══ SOURCE EXTRACT

Same Same but Different
The Rich Tapestry of Healing
As a practitioner trained across many modalities, namely Shiatsu, Chinese Medicine, somatic awareness, Qigong, nutritional and holistic health coaching. I move fluidly between languages of the body.
The thread that runs through all of them is this: we are whole. Our bodies, minds, and emotions are inseparable. The heart cannot be considered without the nervous system. Our kidneys cannot be separated from the fear we carry. Pain, tension, and joy all circulate through the same living system.
The more I study the nervous system, the more I see the overlaps between what Western anatomy describes and what Chinese Medicine maps through meridians and channels. Fascia, Qi, nerves, energy, all circulate through us, carrying information and memory. The body remembers. Always.
This week I treated a woman with three children. She arrived tense, anxious, overwhelmed, her energy tight in her chest and tummy. Her breath was short, and her body felt like it was holding more than just the demands of daily life.

════
══ RECORDED DATA

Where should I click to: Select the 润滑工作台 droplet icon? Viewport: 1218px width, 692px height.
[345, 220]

════
══ RECORDED DATA

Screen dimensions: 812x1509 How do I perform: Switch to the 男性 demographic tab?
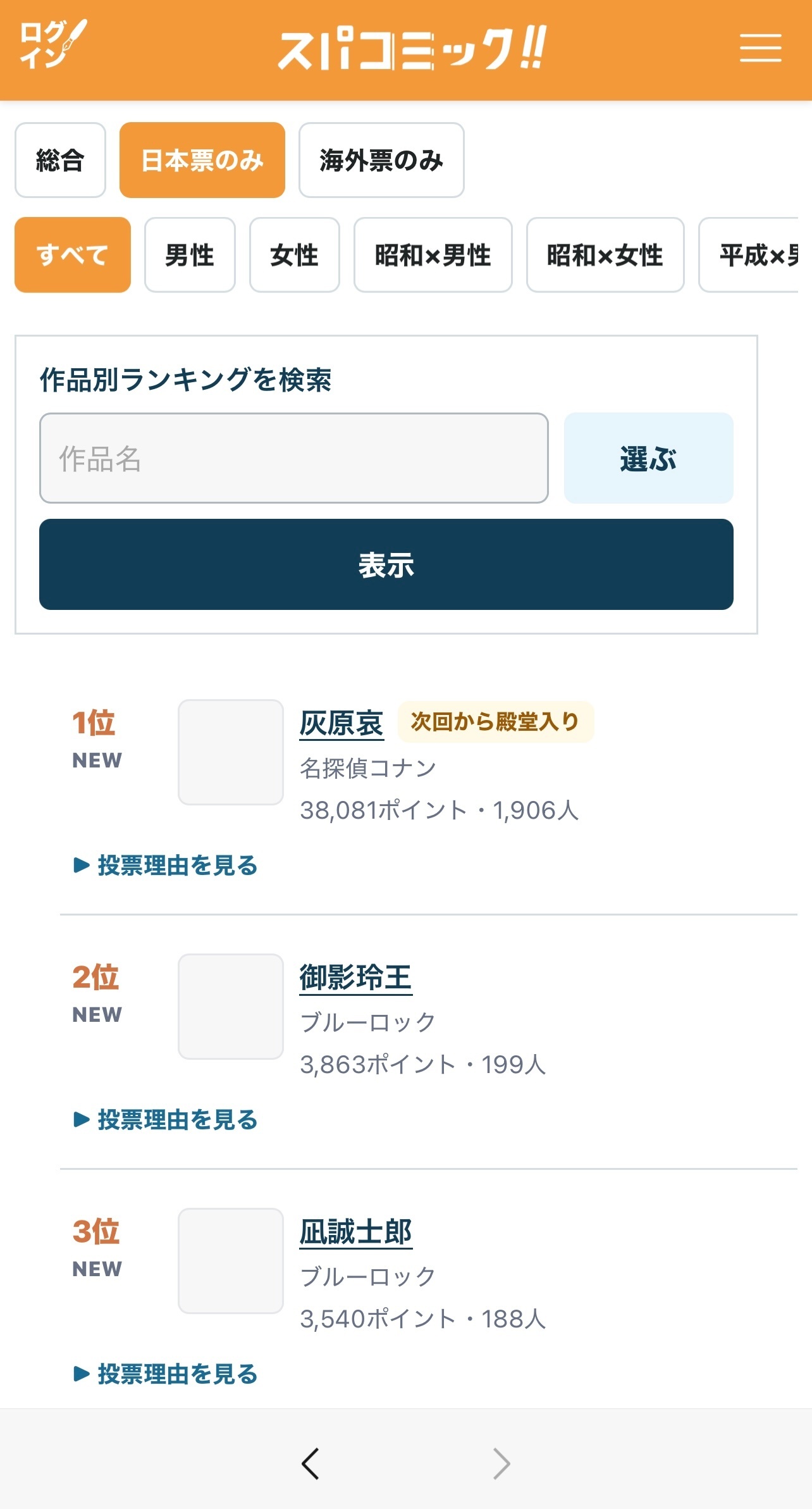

════
══ RECORDED DATA

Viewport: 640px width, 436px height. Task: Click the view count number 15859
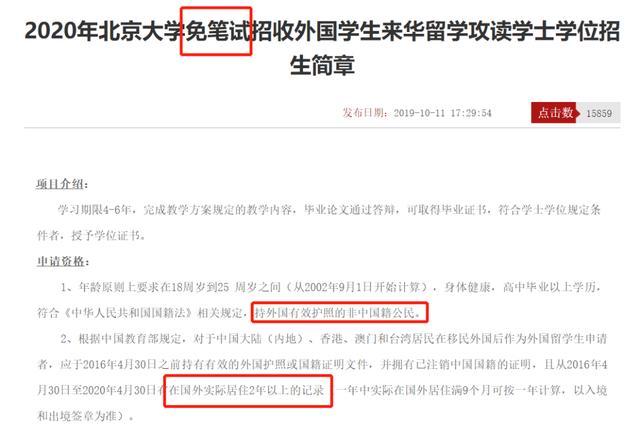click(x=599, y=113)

════

> EXPLORE THE MATERIAL
[1] In the passage on healing, which organs are said to be inseparable from the fear we carry?
[2] From the passage on healing, write out the words starting with "The more I study" and going on through "of daily life.".

> RESULTS
[1] The kidneys.

[2]
The more I study the nervous system, the more I see the overlaps between what Western anatomy describes and what Chinese Medicine maps through meridians and channels. Fascia, Qi, nerves, energy, all circulate through us, carrying information and memory. The body remembers. Always.
This week I treated a woman with three children. She arrived tense, anxious, overwhelmed, her energy tight in her chest and tummy. Her breath was short, and her body felt like it was holding more than just the demands of daily life.